_Problem_:
Rewrite the part of the data that opens with the line containing "van deze producent (264, 392)" and closes with the line containing "Deutsch (190, 15)", replacing "Karriere" with "Jobs" and leaving everything else unchanged. Give only those lines.

_Material_:
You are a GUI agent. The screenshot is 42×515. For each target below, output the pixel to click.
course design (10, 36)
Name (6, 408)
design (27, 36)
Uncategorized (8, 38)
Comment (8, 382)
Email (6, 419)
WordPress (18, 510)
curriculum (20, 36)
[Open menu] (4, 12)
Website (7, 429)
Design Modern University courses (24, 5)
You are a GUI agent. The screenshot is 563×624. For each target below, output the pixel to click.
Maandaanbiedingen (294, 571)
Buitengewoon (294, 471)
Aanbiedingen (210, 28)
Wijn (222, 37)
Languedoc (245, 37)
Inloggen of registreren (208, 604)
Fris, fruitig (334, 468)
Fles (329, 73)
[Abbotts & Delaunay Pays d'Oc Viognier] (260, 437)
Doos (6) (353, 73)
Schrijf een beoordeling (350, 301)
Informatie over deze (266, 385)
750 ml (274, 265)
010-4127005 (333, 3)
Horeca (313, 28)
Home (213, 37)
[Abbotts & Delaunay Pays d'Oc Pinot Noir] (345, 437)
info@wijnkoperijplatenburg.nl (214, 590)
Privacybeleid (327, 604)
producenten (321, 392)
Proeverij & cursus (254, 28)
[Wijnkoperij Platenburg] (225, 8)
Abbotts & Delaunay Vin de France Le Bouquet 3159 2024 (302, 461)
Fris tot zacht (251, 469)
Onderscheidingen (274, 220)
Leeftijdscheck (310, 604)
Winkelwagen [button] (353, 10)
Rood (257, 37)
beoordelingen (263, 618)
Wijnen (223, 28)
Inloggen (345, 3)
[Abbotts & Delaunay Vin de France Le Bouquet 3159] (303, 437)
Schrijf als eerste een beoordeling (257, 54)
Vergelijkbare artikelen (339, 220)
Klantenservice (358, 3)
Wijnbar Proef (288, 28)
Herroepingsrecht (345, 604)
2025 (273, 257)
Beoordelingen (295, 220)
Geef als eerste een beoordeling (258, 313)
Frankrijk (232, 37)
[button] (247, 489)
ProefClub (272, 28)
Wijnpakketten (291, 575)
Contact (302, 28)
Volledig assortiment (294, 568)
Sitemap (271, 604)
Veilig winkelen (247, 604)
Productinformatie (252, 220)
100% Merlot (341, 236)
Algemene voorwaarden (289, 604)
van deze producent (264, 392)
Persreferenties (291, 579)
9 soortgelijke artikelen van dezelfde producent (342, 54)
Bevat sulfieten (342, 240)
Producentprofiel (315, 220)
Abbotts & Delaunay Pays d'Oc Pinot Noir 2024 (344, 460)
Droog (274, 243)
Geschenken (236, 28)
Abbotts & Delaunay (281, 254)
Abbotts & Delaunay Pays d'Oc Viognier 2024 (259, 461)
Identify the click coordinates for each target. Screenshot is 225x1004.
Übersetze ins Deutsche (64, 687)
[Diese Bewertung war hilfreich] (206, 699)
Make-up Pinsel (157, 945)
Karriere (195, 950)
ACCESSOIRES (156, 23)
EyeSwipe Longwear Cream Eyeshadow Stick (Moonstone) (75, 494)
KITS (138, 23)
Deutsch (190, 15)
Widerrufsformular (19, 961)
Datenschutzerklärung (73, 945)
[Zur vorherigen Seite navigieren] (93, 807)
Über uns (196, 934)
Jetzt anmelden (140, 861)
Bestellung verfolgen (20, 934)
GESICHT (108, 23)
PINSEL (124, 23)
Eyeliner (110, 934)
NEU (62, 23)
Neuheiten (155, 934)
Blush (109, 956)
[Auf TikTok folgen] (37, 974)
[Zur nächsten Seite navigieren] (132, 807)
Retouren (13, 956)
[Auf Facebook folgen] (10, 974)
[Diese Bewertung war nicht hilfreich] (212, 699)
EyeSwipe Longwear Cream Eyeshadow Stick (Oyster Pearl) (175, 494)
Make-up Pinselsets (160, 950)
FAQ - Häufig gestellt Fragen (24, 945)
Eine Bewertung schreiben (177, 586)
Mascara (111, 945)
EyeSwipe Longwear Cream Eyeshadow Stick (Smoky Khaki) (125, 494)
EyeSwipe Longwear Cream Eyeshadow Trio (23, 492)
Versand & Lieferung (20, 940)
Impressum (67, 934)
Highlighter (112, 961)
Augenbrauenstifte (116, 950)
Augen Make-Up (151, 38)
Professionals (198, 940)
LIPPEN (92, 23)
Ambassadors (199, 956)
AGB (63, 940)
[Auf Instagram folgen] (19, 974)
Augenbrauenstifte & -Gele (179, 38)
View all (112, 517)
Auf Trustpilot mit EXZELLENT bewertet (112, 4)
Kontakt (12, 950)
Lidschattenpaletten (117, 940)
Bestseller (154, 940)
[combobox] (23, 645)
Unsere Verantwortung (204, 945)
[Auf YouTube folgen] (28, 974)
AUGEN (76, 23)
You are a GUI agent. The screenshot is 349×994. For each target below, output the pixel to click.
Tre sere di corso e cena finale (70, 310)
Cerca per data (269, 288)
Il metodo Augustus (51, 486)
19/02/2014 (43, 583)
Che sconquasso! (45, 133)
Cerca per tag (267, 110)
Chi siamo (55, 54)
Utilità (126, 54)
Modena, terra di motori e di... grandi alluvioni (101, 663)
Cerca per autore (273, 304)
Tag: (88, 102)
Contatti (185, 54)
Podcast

_Worked answer_:
van deze producent (264, 392)
Persreferenties (291, 579)
9 soortgelijke artikelen van dezelfde producent (342, 54)
Bevat sulfieten (342, 240)
Producentprofiel (315, 220)
Abbotts & Delaunay Pays d'Oc Pinot Noir 2024 (344, 460)
Droog (274, 243)
Geschenken (236, 28)
Abbotts & Delaunay (281, 254)
Abbotts & Delaunay Pays d'Oc Viognier 2024 (259, 461)
Identify the click coordinates for each target. Screenshot is 225x1004.
Übersetze ins Deutsche (64, 687)
[Diese Bewertung war hilfreich] (206, 699)
Make-up Pinsel (157, 945)
Jobs (195, 950)
ACCESSOIRES (156, 23)
EyeSwipe Longwear Cream Eyeshadow Stick (Moonstone) (75, 494)
KITS (138, 23)
Deutsch (190, 15)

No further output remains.